‘Women are the strongest pillar’

Date: March 9, 2020

Source: The Ecologist

Meet the female fishmongers in Liberia fighting for healthy fisheries.

On the landing beaches of Liberia fishing canoes crowd the shallows, the bright colour schemes and fluttering flags showing the pride the fishermen take in their work.

But although the men haul the nets this is an industry underpinned by women.

Fishmongers in Liberia are almost entirely women and make up more than half the fisheries workforce. After haggling with the fishermen for the best price, they process the fish, salting or smoking and selling them at the bustling marketplaces.   

Majority 

But it is not just once the fish are landed that these women are central. The fishmongers will often buy fishing equipment or even canoes for the fishermen, investing to ensure a good supply of seafood for their own businesses.

They also hold office. Theresa Bayon is the General Secretary of the Liberia Artisanal Fisheries Association, which represents the local canoe crews and fishmongers. She said: “In the industry, especially in the artisanal sector, we have approximately 33,000 fisherfolks, but we find the woman are the majority, we have 20,000 women in the sector.

“In Liberia, women are the strongest pillar, we manage the sector.”

Theresa was a fishmonger before she took on her role, using the money she earned at the fish markets to pay her university fees, and she still plies her trade.

But she’s concerned about the future: “We still have trawlers coming at night, we still receive information from our fishermen that in the night you look on top the water [and] it’s like a big city with those trawlers that come.

We don’t want trawlers in our waters at all.
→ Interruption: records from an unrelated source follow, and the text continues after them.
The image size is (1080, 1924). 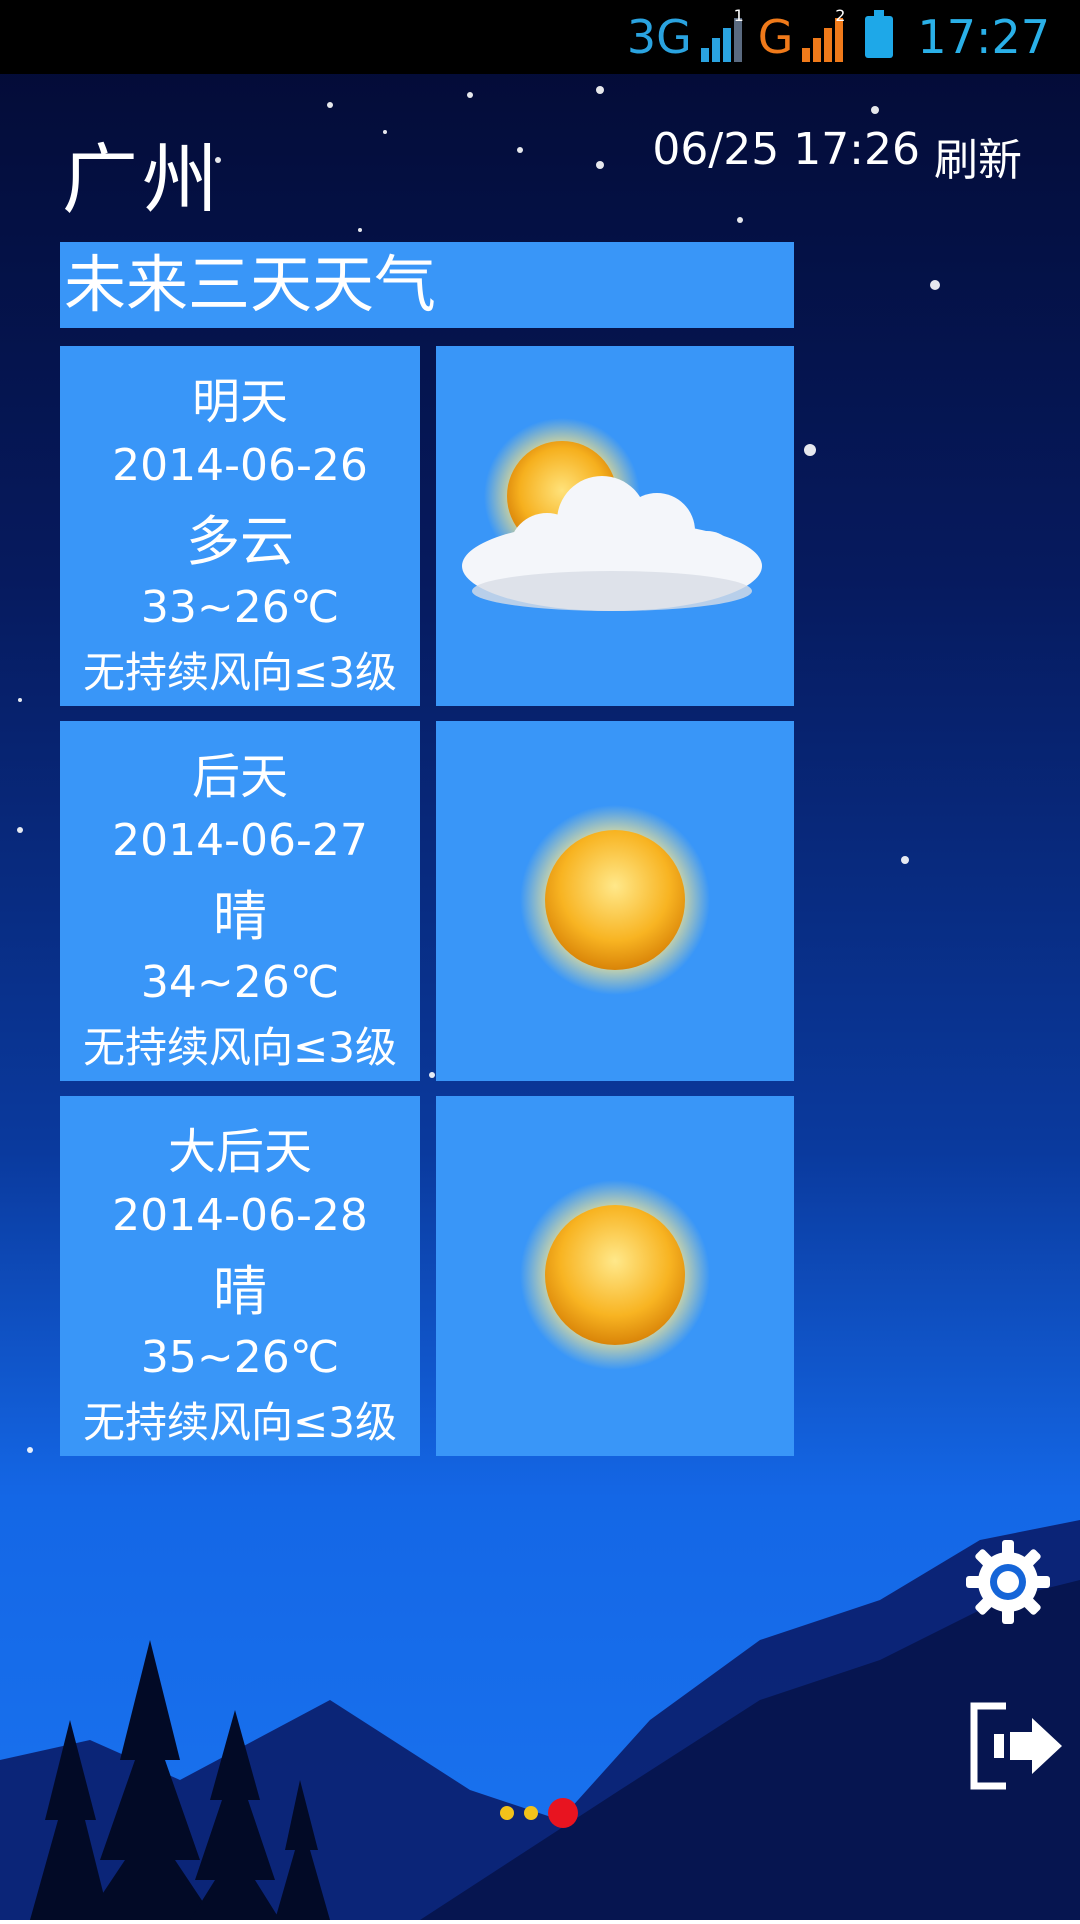 What do you see at coordinates (539, 1813) in the screenshot?
I see `page-indicator` at bounding box center [539, 1813].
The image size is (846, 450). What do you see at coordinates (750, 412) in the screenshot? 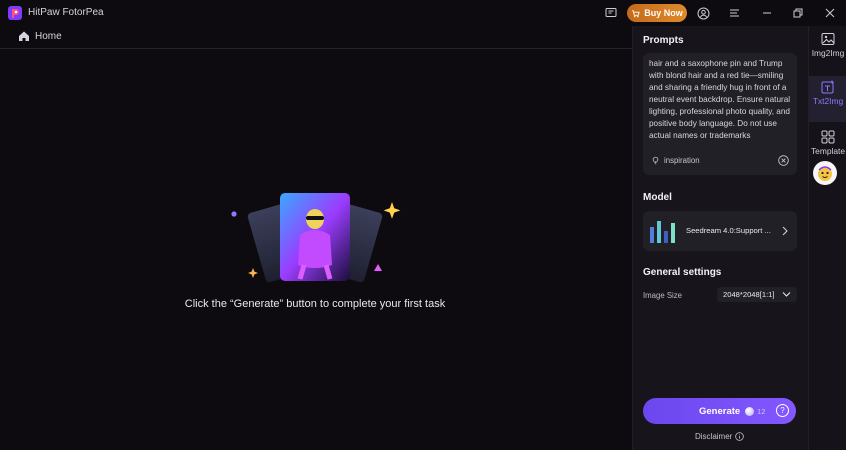
I see `credit-icon` at bounding box center [750, 412].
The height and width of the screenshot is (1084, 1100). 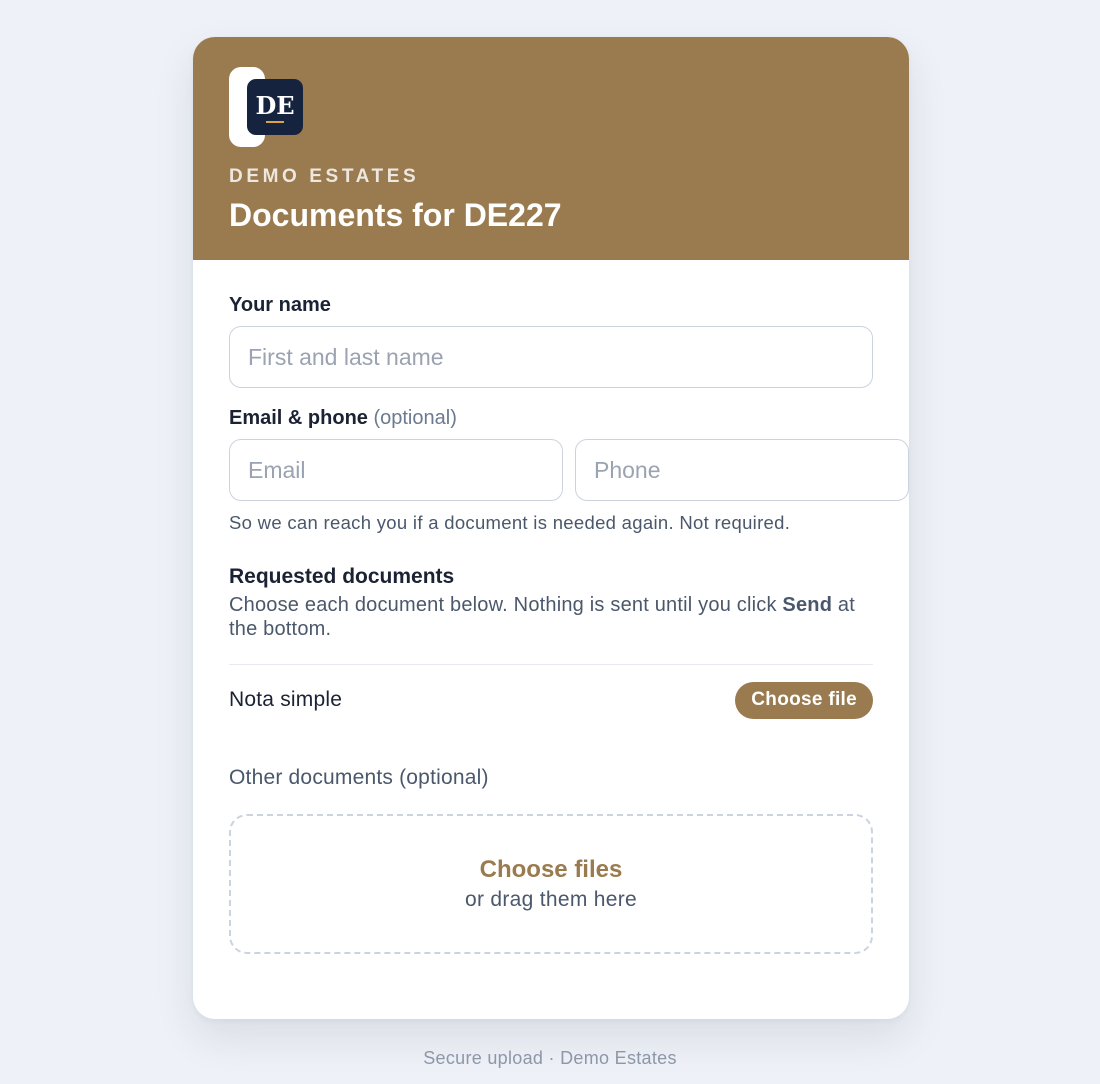 I want to click on contact-row, so click(x=569, y=470).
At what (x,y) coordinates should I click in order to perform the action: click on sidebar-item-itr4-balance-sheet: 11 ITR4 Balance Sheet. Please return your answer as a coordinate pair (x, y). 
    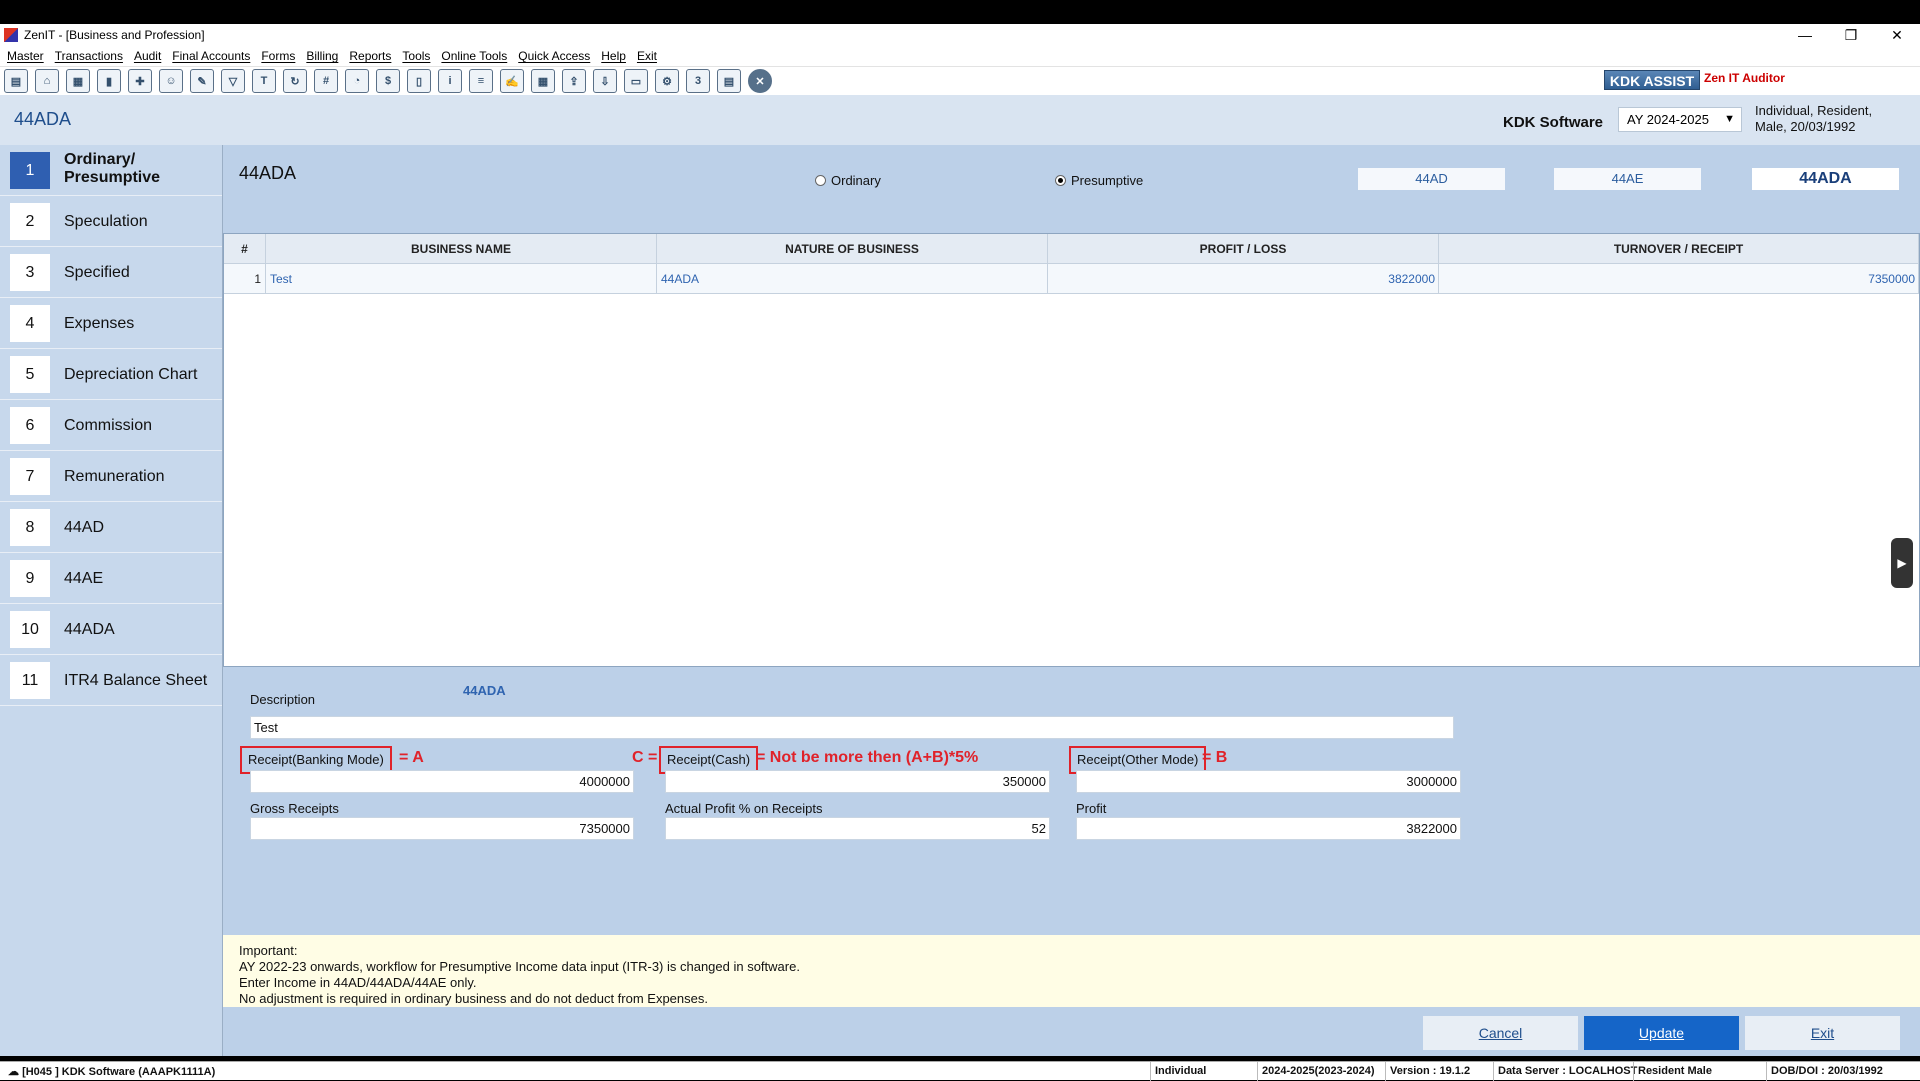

I mean what I am saying. I am the general secretary of the Artisanal Fisheries Association – we will not have trawlers coming and spoiling our waters and taking away our resources.”

Theresa’s sentiments are echoed by an even more powerful woman in Liberian fisheries, Emma Metieh-Glassco, Director-general of the National Fisheries and Aquaculture Authority. The body in charge of ensuring that trawlers don’t fish illegally in the exclusion zone reserved for canoe fishers.

Emma said: “80 percent of our population depends on fish. If we do not have fish available in the local market, the population might suffer from malnutrition.

“Overfishing effects coastal livelihoods because when they go to fish, there’ll be no fish available for them to catch. So how do they support their families? How do they get daily earnings? It has huge social and economic impacts.”

Illegal fishing is not limited to the trawlers, although they have the greatest impacts, some canoe crews will also use illegal practices such as dynamite or chemical fishing – when toxic chemicals like DDT are poured over the side, and the dead fish scooped up. For the fishmongers this is a serious issue as well, not only because of the health concerns, but also because such fish are unsellable.

To safeguard Liberian fisheries from all illegal fishing, a clear path to good management for healthy seas is needed. And that means hearing all voices equally – including the fishmongers.